Alors qu'en français, le nuage de mots lié à ces mots-clés diffère sensiblement du nuage de mots en anglais:

Nuage de mots pour les medias francophones sur les manifestations en Algérie via Media Cloud

On observe que les journaux francophones mettent l'accent sur la problématique des mandats du président, et soulignent le parallèle avec les mouvements en France et les forces policières. Les sites anglophones de leur côté, lient les événements aux élections à venir et mentionnent Trump, ainsi que le Venezuela et le Soudan.

Adam Nossiter pour le New York Times revient sur l'emprise d'un club fermé sur le pouvoir en Algérie, citant un manifestant qui décrit le gouvernement “comme un clan“. Youcef Bouandel pour Al Jazeera replace l'Algérie dans le contexte du printemps arabe en 2010.  Pour la BBC, Ahmed Rouaba a choisi de mettre l'emphase sur l'impact des réseaux sociaux:

The demonstrations are being organised on social media – and while the trigger has been Mr Bouteflika's re-election bid, anger is also being expressed about perceived deep-rooted corruption among the ruling elite.

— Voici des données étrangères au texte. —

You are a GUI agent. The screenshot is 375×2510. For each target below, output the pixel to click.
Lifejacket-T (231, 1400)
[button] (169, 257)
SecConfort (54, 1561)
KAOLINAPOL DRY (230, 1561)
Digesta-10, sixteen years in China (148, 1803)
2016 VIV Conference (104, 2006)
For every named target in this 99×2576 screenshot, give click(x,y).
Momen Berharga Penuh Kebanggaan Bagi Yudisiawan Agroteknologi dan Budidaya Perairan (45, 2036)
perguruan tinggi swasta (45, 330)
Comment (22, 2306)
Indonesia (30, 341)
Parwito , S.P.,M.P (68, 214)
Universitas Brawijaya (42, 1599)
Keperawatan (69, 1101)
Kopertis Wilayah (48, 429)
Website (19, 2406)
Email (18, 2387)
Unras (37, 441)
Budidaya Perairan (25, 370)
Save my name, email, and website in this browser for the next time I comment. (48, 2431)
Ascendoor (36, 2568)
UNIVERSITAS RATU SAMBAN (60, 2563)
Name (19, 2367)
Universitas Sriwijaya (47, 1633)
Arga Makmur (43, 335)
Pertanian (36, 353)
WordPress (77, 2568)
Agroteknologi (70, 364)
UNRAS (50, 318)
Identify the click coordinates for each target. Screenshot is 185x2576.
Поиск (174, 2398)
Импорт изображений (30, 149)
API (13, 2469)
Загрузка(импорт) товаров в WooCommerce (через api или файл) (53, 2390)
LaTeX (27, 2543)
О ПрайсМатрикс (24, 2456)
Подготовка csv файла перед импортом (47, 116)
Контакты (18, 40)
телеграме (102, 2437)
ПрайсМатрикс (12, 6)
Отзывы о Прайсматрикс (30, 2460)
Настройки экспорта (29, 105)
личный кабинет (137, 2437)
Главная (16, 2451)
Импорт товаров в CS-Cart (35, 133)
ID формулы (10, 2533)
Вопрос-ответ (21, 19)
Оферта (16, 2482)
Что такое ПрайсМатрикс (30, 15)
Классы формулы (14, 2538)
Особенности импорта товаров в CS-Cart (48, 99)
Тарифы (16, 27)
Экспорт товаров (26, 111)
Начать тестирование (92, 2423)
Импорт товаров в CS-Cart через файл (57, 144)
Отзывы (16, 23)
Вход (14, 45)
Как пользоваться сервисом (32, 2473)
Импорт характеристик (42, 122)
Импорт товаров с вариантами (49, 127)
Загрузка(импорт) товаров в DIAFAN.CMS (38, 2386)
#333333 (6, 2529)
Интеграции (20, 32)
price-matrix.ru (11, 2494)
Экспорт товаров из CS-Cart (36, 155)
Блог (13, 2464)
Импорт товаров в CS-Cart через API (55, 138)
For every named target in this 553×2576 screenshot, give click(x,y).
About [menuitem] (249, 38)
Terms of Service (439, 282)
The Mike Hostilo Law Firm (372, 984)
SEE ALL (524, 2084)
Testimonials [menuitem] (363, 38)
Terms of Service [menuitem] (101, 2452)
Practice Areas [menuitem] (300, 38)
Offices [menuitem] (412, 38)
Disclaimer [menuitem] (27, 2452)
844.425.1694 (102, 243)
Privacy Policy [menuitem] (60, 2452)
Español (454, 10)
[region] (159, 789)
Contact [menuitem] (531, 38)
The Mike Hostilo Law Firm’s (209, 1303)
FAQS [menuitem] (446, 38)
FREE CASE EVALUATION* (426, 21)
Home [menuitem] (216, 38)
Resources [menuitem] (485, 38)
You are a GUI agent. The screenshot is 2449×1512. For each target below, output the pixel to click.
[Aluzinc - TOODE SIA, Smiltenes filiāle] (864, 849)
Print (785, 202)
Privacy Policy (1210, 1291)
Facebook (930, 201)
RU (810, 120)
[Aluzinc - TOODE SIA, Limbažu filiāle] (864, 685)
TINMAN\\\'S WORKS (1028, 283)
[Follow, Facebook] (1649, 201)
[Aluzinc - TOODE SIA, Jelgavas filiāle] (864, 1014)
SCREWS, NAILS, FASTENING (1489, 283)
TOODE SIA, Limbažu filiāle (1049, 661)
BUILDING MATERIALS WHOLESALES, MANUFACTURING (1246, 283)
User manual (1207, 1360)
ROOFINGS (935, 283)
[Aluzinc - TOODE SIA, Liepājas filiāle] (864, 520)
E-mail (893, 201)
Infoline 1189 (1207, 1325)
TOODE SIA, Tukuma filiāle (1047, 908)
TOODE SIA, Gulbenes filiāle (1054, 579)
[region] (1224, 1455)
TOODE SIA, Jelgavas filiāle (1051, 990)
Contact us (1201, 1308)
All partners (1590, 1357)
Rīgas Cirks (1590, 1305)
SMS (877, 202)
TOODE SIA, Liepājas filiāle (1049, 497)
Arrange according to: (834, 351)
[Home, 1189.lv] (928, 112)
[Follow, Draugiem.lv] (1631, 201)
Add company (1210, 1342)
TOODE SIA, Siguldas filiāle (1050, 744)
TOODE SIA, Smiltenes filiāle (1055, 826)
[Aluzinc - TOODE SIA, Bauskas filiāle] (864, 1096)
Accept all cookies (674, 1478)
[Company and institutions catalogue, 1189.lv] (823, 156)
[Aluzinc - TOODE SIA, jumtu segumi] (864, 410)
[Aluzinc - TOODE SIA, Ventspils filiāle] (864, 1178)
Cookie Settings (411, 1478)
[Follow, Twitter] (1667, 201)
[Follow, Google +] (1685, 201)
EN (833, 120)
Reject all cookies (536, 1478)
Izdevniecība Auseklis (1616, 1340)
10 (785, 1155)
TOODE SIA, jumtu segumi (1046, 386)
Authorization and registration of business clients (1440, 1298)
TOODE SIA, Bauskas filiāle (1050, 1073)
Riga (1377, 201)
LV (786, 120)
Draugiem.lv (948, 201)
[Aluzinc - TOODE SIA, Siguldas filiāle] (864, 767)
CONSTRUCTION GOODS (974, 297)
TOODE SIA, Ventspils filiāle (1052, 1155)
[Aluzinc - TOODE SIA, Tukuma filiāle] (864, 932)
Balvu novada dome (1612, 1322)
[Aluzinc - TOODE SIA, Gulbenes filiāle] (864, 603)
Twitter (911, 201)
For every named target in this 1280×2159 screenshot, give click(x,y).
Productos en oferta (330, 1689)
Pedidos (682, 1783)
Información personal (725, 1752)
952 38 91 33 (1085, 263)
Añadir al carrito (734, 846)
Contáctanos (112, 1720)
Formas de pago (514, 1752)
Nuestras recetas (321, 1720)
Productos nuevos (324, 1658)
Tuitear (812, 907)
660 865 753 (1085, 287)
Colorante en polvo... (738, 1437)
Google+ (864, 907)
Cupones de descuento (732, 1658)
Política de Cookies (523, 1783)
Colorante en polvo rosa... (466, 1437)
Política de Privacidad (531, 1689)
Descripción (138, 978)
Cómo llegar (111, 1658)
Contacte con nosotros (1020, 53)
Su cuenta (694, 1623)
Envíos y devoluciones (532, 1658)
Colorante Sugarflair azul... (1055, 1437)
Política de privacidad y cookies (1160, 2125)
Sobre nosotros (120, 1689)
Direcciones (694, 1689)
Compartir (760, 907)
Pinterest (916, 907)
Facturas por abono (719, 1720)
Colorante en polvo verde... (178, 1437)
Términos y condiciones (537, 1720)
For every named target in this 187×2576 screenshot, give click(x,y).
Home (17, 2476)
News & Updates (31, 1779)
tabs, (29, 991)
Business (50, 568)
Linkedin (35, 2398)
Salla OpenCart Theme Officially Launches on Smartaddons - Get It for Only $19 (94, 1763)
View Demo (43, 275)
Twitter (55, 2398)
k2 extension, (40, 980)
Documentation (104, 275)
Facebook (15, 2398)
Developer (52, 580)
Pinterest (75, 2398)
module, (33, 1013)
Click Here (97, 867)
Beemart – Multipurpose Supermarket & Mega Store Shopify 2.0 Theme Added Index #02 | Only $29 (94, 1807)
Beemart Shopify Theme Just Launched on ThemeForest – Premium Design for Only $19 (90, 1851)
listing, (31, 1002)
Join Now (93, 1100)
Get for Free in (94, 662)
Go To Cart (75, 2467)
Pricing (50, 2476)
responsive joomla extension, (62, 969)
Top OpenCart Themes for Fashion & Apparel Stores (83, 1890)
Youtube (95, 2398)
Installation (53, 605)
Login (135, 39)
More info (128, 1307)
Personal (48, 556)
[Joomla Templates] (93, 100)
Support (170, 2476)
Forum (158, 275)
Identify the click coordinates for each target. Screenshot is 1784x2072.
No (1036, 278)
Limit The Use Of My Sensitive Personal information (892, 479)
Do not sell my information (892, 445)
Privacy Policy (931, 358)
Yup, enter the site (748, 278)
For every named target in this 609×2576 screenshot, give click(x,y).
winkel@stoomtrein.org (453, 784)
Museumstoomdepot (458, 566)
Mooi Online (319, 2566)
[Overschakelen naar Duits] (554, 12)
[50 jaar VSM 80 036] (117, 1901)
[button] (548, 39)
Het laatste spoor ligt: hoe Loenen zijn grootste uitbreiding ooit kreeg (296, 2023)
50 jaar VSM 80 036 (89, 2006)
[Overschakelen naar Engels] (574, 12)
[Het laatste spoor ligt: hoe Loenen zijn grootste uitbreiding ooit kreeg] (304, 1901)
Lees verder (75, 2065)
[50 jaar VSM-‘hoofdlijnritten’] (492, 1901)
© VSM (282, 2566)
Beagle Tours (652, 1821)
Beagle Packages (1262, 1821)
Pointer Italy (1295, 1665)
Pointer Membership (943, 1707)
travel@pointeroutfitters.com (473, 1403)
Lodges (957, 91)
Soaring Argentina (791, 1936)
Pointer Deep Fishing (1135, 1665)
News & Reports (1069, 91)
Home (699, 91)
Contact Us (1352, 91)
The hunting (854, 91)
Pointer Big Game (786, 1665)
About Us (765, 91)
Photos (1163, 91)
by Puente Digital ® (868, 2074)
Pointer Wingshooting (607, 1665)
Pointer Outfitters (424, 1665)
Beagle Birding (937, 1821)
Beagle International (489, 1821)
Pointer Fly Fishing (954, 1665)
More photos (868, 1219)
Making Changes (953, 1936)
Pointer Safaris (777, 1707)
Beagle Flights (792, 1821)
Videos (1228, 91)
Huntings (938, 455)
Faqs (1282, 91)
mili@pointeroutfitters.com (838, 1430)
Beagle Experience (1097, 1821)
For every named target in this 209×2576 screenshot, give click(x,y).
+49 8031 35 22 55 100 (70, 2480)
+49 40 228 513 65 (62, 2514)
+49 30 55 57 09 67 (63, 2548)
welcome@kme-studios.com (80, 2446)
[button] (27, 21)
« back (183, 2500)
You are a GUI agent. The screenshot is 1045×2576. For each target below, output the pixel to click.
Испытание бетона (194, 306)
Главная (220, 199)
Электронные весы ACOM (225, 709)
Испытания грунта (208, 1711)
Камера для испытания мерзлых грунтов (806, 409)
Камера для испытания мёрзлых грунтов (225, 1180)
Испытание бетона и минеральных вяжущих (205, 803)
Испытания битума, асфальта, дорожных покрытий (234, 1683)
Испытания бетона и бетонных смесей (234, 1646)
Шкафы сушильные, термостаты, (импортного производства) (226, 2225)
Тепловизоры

Les manifestations ont été organisées sur les médias sociaux – c'est bien la candidature de M. Bouteflika qui a déclenché les évènements, mais la colère s'est aussi exprimée au sujet de la corruption qui est perçue comme étant profondément enracinée au sein de l'élite dirigeante.

Les journaux francophones prennent un angle différent:  Pierre Haski pour le Nouvel Obs écrit sur l‘étrange silence du gouvernement français alors qu'il n'a pas hésité à se positionner ailleurs. Marc Daou pour France 24 fait une revue des réactions des pays voisins: en Tunisie, le gouvernement estime que le “peuple algérien a le droit de s'exprimer” alors qu'au Maroc, selon Daou: “de nombreux Marocains ont accueilli avec une certaine satisfaction ce qu’ils considèrent comme une rétractation du président algérien face à la jeunesse du pays”.

En résumé, les journaux anglophones semblent revenir à des narratifs bien rodés, alors que les médias en français essayent de s'adapter à une réalité en évolution permanente qui a un impact certain sur la région. Cette vision plus complexe dans les médias francophones est essentiellement portée par une analyse affinée, et une vaste couverture des manifestations par des journalistes algériens qui sont sur place et donnent ainsi une perspective plus diversifiée.